この、学校を場として、子どもが専用に使う教材というイメージをかるたにかぶせて印象の一新を図ったのは、業界の大きな知恵であった。「教育」「教材」「教訓」というような文字がかるたに溢れるようになった。ただし、教育を目的とする玩具が明治二十年代(1887~96)に突然に登場したと考えるのは行き過ぎである。すでに早く明治六年(1873)に、文部省は「幼童家庭の教育を助くる為に」「幼童翫嬉品画百二枚」の教育錦絵を出版した。その中には、洋風の馬車や子どもの体操を題材とした立版古(組上絵)(二種)と洋装の男女を題材にした着せ替え人形(七体)がある。また、明治十年代(1877~86)には、フレーベルの幼児教育理論と共に、そのガーベ(恩物)も紹介されている。このように、西洋における幼児教育のツールとしての玩具の紹介を経て、明治二十年代(1887~96)に、教育玩具の時代が始まったのである。

単語かるた
単語かるた

この時期の「教育玩具」の登場については、是沢博昭、是沢優子「教育玩具の時代-児童文化誕生前史-」[1]がある。そこで紹介されているように、明治二十三年(1890)、東京の書籍商が「教育玩具」の製造販売を開始したが、欧米のものの模倣の域を出ていなかった。それが、二十年代(1887~96)後半から、にわかに「教育」を関する玩具が増え始めたのである。

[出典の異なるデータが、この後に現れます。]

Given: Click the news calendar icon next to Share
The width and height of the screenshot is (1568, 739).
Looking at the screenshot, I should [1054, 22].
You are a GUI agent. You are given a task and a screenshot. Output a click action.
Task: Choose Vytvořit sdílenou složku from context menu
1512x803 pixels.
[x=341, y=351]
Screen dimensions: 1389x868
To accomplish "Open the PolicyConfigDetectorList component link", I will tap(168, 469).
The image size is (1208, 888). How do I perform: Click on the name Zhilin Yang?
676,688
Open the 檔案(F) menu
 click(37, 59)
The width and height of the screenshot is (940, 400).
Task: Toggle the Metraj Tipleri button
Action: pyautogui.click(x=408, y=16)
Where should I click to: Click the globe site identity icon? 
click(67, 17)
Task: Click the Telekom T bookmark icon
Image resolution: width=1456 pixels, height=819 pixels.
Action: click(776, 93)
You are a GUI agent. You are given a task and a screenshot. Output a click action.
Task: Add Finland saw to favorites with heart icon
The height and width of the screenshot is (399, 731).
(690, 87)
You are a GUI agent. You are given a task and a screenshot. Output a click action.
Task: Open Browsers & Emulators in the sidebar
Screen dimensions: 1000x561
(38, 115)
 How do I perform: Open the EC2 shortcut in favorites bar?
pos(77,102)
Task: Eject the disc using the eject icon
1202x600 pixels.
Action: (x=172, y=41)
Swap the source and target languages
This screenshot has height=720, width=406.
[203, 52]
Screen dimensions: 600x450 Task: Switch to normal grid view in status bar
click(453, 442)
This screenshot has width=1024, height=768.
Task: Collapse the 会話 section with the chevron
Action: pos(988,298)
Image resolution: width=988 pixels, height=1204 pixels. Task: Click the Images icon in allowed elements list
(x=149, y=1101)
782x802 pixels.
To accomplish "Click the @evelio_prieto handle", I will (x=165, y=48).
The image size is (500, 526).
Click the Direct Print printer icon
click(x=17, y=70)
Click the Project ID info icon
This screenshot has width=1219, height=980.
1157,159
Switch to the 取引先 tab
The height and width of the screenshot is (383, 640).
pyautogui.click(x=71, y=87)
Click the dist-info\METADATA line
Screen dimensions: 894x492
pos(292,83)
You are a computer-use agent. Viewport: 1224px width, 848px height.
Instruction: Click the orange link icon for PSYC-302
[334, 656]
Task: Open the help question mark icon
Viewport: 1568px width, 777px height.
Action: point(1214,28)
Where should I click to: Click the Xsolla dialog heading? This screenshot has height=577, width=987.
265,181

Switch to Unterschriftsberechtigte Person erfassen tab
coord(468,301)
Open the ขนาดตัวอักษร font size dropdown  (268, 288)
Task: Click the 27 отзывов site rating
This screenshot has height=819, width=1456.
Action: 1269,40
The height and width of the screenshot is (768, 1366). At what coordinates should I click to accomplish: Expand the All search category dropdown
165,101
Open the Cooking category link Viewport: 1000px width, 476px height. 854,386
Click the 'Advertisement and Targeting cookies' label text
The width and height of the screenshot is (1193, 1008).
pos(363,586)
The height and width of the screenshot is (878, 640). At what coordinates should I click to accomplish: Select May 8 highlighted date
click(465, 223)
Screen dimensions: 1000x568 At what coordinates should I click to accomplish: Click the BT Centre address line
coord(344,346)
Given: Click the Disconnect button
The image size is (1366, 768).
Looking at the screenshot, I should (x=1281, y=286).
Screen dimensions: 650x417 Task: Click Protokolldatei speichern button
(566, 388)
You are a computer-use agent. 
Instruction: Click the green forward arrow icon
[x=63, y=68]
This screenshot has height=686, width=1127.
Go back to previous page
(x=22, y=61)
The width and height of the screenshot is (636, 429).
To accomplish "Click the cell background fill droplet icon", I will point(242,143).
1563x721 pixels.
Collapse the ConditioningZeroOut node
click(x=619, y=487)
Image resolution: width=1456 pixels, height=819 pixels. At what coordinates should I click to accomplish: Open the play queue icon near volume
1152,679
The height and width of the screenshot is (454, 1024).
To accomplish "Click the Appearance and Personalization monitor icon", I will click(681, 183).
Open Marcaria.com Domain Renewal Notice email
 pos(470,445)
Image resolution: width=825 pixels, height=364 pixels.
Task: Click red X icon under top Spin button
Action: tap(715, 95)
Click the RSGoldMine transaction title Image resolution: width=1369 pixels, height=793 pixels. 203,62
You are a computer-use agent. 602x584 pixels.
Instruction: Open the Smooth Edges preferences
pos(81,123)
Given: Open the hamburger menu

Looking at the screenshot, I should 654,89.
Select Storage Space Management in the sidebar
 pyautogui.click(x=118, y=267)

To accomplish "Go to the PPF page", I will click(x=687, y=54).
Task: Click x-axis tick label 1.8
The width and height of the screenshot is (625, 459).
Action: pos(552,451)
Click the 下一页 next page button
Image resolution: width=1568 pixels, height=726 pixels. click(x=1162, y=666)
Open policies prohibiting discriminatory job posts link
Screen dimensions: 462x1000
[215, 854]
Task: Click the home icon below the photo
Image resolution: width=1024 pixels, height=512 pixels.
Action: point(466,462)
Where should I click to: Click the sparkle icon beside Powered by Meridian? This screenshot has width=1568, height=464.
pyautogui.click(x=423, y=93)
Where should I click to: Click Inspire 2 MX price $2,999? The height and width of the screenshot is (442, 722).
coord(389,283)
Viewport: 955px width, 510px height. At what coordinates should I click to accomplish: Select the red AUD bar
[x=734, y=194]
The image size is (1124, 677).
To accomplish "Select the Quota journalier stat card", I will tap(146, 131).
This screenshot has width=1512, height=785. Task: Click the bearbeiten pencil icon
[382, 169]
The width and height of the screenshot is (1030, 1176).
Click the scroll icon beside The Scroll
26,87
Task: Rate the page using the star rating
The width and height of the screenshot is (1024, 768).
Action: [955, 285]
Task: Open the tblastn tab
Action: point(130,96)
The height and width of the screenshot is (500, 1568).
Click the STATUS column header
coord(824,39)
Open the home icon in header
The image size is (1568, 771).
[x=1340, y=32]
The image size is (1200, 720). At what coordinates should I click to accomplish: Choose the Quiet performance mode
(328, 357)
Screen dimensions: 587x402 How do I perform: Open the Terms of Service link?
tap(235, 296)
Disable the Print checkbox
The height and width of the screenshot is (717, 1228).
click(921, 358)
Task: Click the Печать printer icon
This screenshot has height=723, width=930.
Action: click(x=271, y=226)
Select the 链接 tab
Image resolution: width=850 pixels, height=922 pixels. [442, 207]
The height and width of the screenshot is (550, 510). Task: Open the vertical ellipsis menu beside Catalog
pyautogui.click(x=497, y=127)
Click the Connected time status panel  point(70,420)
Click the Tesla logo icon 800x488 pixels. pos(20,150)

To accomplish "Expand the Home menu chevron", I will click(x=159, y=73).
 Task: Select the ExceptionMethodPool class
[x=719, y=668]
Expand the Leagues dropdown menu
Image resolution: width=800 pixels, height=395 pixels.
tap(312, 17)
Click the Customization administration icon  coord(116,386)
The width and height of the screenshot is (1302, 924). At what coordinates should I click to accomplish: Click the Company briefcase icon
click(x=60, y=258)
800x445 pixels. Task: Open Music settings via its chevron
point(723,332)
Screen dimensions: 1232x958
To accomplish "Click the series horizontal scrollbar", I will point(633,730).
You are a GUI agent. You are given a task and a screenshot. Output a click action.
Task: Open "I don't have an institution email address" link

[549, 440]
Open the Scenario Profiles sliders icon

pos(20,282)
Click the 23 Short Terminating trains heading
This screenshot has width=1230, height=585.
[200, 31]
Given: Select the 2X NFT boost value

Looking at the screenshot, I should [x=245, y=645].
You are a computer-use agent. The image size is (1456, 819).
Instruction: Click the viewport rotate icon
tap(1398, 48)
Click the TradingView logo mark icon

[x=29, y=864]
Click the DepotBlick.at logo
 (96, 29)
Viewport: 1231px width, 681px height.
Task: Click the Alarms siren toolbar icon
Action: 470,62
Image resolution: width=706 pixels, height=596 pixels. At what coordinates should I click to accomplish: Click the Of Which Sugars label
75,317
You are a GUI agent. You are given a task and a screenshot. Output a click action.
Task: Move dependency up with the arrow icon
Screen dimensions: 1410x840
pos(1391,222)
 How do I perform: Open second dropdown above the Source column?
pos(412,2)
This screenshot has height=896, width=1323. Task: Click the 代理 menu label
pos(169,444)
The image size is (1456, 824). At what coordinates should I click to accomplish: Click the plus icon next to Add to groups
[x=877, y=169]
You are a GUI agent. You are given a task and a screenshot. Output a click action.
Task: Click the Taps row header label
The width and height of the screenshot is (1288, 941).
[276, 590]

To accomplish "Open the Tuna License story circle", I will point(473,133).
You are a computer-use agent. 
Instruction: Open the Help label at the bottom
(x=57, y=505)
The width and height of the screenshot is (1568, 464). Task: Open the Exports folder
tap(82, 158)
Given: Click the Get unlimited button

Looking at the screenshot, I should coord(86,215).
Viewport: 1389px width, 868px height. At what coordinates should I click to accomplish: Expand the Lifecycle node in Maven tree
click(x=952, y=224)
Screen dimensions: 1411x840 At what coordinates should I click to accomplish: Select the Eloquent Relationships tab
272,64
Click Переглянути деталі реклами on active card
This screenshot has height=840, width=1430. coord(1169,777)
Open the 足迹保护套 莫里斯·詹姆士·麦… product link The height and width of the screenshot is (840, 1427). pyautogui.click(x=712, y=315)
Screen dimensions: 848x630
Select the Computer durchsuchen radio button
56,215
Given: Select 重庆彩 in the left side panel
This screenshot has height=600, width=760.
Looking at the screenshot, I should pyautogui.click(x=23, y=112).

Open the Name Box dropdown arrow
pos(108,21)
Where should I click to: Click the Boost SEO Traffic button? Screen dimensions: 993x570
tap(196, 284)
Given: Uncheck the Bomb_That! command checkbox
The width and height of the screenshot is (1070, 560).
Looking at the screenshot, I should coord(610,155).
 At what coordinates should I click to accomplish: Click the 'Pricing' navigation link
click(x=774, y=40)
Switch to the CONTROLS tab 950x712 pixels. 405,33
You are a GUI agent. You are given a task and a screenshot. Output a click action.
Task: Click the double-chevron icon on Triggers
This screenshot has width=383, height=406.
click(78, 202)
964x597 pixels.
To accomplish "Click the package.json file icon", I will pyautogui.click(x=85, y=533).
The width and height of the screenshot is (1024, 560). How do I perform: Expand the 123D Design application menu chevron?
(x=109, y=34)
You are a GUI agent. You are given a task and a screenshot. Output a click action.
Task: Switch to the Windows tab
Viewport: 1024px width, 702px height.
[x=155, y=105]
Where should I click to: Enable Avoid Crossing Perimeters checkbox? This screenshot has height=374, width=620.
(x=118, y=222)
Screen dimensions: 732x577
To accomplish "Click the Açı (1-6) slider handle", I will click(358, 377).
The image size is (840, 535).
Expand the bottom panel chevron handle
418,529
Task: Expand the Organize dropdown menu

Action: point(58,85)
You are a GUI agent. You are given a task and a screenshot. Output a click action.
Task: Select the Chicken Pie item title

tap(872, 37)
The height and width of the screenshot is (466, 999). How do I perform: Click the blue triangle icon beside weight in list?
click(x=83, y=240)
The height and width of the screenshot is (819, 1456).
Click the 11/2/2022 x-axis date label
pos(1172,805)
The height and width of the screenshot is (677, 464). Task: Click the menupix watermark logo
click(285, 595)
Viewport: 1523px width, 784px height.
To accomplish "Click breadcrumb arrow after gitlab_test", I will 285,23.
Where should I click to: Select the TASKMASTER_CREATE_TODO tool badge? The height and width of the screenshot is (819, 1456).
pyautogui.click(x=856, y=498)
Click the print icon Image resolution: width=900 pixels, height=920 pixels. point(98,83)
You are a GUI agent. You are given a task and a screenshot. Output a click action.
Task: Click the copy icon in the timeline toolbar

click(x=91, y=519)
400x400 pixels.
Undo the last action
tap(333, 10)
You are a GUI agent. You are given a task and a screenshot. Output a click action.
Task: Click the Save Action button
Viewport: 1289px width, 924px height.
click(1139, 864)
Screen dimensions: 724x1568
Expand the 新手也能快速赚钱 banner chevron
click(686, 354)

かるたの中でも、「イロハかるた」は、自らを教育教材に特化して、「教育」として売り込むことに問題はなかった。「犬も歩けば棒に当たる」に始まる「イロハたとえかるた」は盛んに用いられるようになり、幼児に物の名前を覚えさせる各種の「単語かるた」が増えた。年長者には「英語かるた」である。かつて盛んであった「おばけかるた」「武者かるた」「役者かるた」「地口かるた」「なぞなぞかるた」などは、「武者かるた」が「軍人かるた」になったように、新しい時代に合わせて子ども用に改編されるか、あるいは大人専用の手遊び用品に純化していった。「役者かるた」「声色かるた」「鸚鵡石かるた」などは、後者の道を選んだ例である。

単語かるた
単語かるた
単語かるた
単語かるた
「教育イロハカルタ乃木大将」
「教育イロハカルタ乃木大将」
「教育軍人かるた」
「教育軍人かるた」

そして、明治後期(1903~12)になると、学校の教科に合わせた特別製の「イロハかるた」が登場する。その後、大正年間(1912~26)、昭和前期(1926~45)を通じて「地理かるた」、「歴史かるた」、「国語かるた」、「英語かるた」などが盛んであり、中には、エスペラント語のかるたなども登場する。教訓話から主題をとった「修身かるた」も盛んだった。逆に、明治前期(1868~86)、中期(1887~1902)に大人用に純化したかるたは明治後期(1903~12)に衰退、滅亡に向かった。

「英語格言イロハかるた」
「英語格言イロハかるた」
「科學カルタ」
「科學カルタ」
「廿世紀 新式かるた ヱスペランド」
「廿世紀 新式かるた 
ヱスペランド」
修身かるた
修身かるた

[1] 是沢博昭、是沢優子「教育玩具の時代-児童文化誕生前史-」、『人形玩具研究 かたち・あそび』第七号 日本人形玩具学会、平成八年、一四九頁。